ASSIGNMENT
Give the entries again in full. Nothing may be altered.

DATASET CONTENT
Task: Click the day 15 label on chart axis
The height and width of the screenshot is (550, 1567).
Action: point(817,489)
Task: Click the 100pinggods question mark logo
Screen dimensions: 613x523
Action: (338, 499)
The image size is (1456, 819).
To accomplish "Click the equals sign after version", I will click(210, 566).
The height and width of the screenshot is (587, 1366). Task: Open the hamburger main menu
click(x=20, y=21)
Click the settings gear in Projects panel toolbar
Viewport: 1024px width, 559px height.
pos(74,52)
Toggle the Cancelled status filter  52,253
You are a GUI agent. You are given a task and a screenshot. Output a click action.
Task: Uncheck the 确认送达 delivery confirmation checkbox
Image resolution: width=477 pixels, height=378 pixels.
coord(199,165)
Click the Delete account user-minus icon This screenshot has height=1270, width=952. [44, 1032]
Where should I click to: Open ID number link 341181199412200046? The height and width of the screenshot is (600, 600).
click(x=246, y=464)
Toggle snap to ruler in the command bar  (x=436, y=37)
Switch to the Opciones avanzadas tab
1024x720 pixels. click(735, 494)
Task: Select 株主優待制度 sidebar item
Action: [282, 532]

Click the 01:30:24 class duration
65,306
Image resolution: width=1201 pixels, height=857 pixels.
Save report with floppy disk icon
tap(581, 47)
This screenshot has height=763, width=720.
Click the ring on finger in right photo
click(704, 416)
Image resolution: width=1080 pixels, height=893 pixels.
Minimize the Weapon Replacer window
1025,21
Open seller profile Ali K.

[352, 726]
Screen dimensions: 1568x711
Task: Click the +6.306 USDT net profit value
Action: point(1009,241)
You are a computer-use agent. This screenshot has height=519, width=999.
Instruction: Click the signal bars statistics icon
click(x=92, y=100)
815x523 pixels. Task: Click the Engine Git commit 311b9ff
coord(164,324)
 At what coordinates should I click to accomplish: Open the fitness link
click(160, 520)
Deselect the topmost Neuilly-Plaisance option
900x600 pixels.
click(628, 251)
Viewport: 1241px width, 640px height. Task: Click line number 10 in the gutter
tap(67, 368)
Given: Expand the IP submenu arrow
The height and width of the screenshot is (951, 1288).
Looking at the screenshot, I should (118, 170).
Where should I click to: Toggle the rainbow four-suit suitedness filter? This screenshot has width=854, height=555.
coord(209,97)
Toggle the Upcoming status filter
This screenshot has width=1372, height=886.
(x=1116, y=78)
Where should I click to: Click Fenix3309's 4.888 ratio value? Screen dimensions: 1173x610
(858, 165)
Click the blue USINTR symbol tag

EXERCISE RESPONSE
Task: Click the day 15 label on chart axis
The height and width of the screenshot is (550, 1567).
Action: point(817,489)
Task: Click the 100pinggods question mark logo
Screen dimensions: 613x523
Action: (338, 499)
The image size is (1456, 819).
To accomplish "Click the equals sign after version", I will click(210, 566).
The height and width of the screenshot is (587, 1366). Task: Open the hamburger main menu
click(x=20, y=21)
Click the settings gear in Projects panel toolbar
Viewport: 1024px width, 559px height.
pos(74,52)
Toggle the Cancelled status filter  52,253
You are a GUI agent. You are given a task and a screenshot. Output a click action.
Task: Uncheck the 确认送达 delivery confirmation checkbox
Image resolution: width=477 pixels, height=378 pixels.
coord(199,165)
Click the Delete account user-minus icon This screenshot has height=1270, width=952. [44, 1032]
Where should I click to: Open ID number link 341181199412200046? The height and width of the screenshot is (600, 600).
click(x=246, y=464)
Toggle snap to ruler in the command bar  (x=436, y=37)
Switch to the Opciones avanzadas tab
1024x720 pixels. click(735, 494)
Task: Select 株主優待制度 sidebar item
Action: [282, 532]

Click the 01:30:24 class duration
65,306
Image resolution: width=1201 pixels, height=857 pixels.
Save report with floppy disk icon
tap(581, 47)
This screenshot has height=763, width=720.
Click the ring on finger in right photo
click(704, 416)
Image resolution: width=1080 pixels, height=893 pixels.
Minimize the Weapon Replacer window
1025,21
Open seller profile Ali K.

[352, 726]
Screen dimensions: 1568x711
Task: Click the +6.306 USDT net profit value
Action: point(1009,241)
You are a computer-use agent. This screenshot has height=519, width=999.
Instruction: Click the signal bars statistics icon
click(x=92, y=100)
815x523 pixels. Task: Click the Engine Git commit 311b9ff
coord(164,324)
 At what coordinates should I click to accomplish: Open the fitness link
click(160, 520)
Deselect the topmost Neuilly-Plaisance option
900x600 pixels.
click(628, 251)
Viewport: 1241px width, 640px height. Task: Click line number 10 in the gutter
tap(67, 368)
Given: Expand the IP submenu arrow
The height and width of the screenshot is (951, 1288).
Looking at the screenshot, I should (118, 170).
Where should I click to: Toggle the rainbow four-suit suitedness filter? This screenshot has width=854, height=555.
coord(209,97)
Toggle the Upcoming status filter
This screenshot has width=1372, height=886.
(x=1116, y=78)
Where should I click to: Click Fenix3309's 4.888 ratio value? Screen dimensions: 1173x610
(858, 165)
Click the blue USINTR symbol tag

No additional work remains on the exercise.